Лидия засмеялась. Смех у нее был слабый, неживой точно, и всю ее поводило, когда она смеялась.
— Правда? — извивалась она, — а вы, m-r Марк, не находите этого?
— Чего? — угрюмо проронил Марк, не глядя на институтку.
— Ах, какая прелесть! — пришла в неожиданный восторг барышня. — Ив самом деле, вы исключительный, m-r Марк! Должно быть, правду о вас говорят. Не замечать, положительно не замечать женщин — да это чудо что такое! Ну, не будьте же таким букой. Взгляните на меня. У вас прелестные глаза, m-r Марк. Честное слово. И вообще вы самый оригинальный и красивый мальчик, какого я встречала. Вам этого еще не говорил никто? Нет? Садитесь же около меня, будем играть.
— Я не умею играть, — сварливо буркнул Марк и потянул назад свою руку, которой демонстративно завладела рука институтки. Но ее тонкие пальцы уже впились в его ладонь, и это ощущение напоминало ему то, когда роговые зубцы Лизиного гребня до крови впивались в его кожу.
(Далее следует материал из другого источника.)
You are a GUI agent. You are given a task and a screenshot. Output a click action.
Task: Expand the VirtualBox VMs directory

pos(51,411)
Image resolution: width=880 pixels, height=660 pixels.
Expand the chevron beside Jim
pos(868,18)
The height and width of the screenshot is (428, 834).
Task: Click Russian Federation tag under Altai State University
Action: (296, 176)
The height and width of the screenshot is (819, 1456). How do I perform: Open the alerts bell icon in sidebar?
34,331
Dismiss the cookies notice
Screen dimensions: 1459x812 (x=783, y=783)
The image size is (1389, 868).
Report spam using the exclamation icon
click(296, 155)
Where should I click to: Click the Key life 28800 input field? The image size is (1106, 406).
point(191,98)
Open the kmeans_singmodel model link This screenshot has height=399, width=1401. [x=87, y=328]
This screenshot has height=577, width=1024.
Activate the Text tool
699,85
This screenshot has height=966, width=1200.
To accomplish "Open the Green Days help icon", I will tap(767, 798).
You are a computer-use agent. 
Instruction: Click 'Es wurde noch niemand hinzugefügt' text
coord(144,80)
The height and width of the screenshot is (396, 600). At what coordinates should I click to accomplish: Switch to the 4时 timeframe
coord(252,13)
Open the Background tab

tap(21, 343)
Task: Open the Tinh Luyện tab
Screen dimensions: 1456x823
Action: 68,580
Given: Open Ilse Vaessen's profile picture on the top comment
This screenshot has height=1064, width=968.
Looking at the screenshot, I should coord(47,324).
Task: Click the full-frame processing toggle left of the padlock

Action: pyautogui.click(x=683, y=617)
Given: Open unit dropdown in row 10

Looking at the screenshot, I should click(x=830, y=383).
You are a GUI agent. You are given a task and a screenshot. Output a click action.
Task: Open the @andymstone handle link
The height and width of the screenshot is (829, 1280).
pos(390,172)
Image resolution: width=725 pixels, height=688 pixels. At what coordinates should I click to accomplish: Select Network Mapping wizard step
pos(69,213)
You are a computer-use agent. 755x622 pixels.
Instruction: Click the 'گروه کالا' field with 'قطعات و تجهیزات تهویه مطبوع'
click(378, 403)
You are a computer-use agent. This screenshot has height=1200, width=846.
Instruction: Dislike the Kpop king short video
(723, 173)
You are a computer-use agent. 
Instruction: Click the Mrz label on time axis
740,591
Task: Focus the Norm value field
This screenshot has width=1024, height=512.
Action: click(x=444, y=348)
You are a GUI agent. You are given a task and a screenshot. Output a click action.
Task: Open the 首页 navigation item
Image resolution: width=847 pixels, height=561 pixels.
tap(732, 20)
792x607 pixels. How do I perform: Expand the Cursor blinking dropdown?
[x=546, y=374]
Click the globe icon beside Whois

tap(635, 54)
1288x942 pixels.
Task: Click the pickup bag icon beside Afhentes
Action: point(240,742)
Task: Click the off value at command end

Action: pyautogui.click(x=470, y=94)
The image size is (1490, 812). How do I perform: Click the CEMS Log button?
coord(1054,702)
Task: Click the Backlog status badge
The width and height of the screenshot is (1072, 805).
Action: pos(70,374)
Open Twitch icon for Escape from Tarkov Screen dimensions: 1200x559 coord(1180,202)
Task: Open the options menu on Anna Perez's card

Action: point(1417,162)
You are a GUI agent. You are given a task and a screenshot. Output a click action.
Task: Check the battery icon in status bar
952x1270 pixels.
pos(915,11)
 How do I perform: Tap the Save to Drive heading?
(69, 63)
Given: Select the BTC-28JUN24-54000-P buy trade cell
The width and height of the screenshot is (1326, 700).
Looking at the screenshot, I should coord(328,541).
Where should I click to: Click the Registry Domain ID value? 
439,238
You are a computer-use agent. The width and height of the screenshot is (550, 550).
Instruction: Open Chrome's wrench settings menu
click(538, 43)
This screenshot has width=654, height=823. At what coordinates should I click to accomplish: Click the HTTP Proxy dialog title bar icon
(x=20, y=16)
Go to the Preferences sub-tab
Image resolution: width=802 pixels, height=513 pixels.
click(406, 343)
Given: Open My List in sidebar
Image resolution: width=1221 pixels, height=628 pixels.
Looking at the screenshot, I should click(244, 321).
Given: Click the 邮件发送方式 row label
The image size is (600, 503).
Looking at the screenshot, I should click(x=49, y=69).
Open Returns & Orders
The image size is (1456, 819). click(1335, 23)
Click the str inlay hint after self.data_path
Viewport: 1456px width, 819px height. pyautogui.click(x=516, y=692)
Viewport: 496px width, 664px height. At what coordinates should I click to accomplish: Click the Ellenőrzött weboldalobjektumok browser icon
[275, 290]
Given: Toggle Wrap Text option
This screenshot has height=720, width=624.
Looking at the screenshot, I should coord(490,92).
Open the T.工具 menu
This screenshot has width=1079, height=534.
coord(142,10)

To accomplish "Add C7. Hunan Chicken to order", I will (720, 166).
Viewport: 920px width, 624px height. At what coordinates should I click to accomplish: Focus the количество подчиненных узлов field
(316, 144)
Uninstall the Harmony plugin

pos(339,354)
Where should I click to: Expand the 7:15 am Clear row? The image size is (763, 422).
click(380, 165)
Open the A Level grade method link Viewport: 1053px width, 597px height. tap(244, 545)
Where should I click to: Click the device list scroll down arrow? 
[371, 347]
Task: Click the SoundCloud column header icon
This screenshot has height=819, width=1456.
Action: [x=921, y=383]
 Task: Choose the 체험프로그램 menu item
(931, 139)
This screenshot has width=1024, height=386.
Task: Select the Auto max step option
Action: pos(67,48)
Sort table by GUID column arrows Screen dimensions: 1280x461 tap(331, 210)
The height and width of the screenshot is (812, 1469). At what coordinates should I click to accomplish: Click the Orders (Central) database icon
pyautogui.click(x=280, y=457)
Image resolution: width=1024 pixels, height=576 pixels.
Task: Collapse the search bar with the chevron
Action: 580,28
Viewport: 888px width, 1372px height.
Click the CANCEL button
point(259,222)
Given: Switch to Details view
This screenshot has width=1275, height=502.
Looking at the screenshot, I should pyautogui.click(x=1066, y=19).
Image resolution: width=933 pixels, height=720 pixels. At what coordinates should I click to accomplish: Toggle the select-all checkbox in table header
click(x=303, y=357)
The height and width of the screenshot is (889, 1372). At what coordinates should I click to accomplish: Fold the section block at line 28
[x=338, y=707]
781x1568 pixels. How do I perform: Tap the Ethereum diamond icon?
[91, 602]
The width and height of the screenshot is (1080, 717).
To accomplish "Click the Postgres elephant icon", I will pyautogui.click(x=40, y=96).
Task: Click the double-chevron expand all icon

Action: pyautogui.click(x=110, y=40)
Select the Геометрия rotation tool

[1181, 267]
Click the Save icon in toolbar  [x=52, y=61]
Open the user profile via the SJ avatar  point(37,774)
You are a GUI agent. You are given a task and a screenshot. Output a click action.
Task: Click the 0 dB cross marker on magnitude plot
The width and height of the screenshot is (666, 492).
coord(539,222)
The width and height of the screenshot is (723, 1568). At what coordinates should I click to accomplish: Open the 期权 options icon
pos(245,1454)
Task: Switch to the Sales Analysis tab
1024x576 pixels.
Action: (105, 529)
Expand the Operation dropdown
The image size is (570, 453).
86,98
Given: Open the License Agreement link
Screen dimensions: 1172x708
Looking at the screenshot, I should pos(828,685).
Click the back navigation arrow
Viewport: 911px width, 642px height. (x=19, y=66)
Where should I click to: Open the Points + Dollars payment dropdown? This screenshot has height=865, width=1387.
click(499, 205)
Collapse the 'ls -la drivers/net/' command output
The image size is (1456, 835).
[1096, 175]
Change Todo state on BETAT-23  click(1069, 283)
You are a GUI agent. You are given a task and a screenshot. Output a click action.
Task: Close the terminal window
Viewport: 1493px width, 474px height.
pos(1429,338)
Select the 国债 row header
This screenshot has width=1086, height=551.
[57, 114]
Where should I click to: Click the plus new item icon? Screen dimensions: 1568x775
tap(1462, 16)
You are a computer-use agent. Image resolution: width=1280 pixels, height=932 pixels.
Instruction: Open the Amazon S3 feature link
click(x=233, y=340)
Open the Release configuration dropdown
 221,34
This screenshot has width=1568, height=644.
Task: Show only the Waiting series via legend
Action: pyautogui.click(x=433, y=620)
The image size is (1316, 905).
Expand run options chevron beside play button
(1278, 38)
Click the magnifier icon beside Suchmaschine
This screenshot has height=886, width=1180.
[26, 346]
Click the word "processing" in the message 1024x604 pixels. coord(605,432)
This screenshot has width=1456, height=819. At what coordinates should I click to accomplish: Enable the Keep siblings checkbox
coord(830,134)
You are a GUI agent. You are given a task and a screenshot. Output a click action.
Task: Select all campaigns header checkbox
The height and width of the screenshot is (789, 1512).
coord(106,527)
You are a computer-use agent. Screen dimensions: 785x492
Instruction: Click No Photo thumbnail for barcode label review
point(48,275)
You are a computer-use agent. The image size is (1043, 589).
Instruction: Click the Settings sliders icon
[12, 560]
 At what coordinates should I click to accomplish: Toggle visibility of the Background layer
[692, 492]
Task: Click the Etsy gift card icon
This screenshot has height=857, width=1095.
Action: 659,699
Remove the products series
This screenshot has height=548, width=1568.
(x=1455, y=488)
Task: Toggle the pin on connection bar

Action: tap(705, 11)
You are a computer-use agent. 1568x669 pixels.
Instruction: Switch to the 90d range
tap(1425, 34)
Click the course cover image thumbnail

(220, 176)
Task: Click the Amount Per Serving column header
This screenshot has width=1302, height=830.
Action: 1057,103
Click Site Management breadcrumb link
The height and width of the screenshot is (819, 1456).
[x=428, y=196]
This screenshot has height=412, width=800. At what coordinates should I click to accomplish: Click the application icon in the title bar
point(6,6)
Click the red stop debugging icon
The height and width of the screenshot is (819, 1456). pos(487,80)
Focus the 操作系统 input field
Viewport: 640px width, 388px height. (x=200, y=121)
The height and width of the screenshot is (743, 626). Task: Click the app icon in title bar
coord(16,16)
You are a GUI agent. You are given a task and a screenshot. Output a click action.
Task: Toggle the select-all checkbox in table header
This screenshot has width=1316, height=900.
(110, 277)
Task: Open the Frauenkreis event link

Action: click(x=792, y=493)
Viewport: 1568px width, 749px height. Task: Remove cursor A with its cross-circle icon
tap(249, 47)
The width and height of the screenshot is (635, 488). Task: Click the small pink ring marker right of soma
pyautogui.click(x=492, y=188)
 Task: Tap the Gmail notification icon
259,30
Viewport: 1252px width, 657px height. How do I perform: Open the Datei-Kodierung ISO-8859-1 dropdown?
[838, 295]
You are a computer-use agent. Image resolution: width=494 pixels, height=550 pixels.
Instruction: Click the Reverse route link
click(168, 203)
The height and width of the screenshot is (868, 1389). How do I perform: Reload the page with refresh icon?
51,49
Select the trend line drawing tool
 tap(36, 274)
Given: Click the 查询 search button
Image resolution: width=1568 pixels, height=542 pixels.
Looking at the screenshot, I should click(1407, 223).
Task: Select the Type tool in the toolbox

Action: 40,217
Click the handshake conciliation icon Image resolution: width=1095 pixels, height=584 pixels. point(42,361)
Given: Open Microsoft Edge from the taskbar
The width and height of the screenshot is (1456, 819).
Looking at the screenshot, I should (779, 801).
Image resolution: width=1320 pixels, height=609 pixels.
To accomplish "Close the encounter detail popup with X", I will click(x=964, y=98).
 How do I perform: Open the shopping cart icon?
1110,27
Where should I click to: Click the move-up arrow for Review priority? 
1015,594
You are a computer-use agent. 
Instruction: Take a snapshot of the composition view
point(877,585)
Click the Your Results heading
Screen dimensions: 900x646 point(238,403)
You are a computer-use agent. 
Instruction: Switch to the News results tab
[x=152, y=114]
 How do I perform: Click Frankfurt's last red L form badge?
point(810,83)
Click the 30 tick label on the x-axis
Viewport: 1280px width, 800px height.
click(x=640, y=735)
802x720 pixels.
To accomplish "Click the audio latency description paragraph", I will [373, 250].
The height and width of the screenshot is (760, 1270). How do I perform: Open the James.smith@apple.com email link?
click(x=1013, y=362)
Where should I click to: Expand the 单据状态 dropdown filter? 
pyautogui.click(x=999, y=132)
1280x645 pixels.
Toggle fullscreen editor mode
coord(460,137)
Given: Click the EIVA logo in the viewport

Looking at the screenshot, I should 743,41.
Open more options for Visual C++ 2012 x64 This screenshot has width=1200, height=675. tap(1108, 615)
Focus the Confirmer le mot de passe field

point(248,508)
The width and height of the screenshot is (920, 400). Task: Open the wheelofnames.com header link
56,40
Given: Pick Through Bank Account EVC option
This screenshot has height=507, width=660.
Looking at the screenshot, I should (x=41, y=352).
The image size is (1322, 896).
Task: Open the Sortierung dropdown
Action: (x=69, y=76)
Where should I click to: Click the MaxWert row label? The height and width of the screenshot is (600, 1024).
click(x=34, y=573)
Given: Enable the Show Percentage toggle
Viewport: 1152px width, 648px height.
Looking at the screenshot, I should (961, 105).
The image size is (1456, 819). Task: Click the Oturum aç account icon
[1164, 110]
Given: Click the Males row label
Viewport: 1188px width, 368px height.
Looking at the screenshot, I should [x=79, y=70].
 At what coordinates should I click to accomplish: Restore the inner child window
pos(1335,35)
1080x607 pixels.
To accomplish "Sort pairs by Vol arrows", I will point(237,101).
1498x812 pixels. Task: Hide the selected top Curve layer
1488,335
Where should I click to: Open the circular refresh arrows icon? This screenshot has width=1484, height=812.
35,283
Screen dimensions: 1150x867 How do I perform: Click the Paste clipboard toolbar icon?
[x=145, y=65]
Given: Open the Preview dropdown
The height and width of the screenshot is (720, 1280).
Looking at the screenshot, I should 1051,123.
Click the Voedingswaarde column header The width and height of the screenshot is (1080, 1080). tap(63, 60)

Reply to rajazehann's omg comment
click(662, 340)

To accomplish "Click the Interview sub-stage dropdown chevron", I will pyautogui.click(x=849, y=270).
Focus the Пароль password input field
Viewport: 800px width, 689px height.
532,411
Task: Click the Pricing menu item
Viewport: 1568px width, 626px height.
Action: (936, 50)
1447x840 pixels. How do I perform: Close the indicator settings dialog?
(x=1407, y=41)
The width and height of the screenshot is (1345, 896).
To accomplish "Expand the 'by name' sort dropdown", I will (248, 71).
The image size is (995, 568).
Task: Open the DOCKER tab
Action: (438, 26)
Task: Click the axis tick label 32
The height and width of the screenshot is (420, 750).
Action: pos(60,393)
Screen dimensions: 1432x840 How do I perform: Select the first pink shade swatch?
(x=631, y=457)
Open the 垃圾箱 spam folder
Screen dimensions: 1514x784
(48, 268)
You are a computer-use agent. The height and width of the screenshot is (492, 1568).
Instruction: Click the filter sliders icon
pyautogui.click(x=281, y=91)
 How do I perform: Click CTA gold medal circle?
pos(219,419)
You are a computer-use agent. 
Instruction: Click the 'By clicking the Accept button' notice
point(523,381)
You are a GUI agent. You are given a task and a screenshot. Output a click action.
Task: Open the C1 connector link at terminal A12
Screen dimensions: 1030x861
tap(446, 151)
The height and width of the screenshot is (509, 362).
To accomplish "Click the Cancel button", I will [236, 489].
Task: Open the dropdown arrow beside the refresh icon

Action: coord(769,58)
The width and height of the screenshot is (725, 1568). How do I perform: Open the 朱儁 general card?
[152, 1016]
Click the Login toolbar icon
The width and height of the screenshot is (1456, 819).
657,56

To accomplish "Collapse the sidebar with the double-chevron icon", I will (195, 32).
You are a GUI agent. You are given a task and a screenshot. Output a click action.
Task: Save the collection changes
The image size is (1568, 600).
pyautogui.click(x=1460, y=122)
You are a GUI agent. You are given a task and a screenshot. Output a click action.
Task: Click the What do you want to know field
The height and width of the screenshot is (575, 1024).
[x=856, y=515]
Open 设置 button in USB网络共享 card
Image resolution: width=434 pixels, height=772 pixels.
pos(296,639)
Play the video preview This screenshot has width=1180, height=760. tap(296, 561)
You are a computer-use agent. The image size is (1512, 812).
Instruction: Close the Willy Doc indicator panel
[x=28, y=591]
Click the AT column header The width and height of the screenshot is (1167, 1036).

Но тут не примешивалось той приятной сладости, которая вливалась в него тогда вместе с остротой боли, причиненной ему гребнем Лизы. И он снова попытался освободить руку из ее руки. Однако она не отпустила его и посадила около себя на диване. От нее пахло чем-то душистым и вкусным, и вся она шуршала при каждом движении шелком и кружевами. А на руке ее поминутно позвякивали браслетки, производя музыкально-металлический, раздражающий звук.
И голосок у нее был срывающийся, слабый и точно булькающий, как булькает студеный ручеек о свое каменистое русло. Этим булькающим голоском она и объяснила Марку условия игры, он, однако, ровно ничего не понял. И самой игры он не понял, хотя и играл с остальными.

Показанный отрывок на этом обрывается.